[Begin]

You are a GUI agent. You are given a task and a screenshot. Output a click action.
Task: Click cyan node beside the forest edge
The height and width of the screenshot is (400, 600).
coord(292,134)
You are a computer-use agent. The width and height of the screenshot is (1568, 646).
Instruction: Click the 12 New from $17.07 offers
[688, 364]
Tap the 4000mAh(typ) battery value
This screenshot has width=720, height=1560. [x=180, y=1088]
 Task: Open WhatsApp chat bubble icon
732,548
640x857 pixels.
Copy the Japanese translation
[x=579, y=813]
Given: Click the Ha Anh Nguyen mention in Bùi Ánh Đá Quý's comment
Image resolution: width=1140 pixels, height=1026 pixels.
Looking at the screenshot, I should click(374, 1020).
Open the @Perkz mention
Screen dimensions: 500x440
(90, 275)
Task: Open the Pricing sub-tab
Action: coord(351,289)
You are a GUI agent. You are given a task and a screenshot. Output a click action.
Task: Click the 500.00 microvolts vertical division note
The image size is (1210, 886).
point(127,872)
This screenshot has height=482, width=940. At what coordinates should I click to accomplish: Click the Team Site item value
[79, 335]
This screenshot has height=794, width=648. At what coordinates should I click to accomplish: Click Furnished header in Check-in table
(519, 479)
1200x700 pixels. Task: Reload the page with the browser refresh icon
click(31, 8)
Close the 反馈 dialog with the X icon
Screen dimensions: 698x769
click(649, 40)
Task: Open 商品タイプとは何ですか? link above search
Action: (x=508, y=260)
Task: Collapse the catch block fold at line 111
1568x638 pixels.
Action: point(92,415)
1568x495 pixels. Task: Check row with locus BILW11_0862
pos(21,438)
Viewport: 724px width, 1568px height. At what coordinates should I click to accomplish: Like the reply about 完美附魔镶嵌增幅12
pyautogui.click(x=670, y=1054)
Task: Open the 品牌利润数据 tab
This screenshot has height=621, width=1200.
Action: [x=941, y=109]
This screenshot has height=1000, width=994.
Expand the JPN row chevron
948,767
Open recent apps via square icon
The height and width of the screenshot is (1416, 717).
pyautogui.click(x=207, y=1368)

[End]

▸ Exercise prompt
Copy the entries from the start through the line containing "This screenshot has width=720, height=1560.", reproducing each line exactly as it appears.

▸ Task answer
You are a GUI agent. You are given a task and a screenshot. Output a click action.
Task: Click cyan node beside the forest edge
The height and width of the screenshot is (400, 600).
coord(292,134)
You are a computer-use agent. The width and height of the screenshot is (1568, 646).
Instruction: Click the 12 New from $17.07 offers
[688, 364]
Tap the 4000mAh(typ) battery value
This screenshot has width=720, height=1560. [x=180, y=1088]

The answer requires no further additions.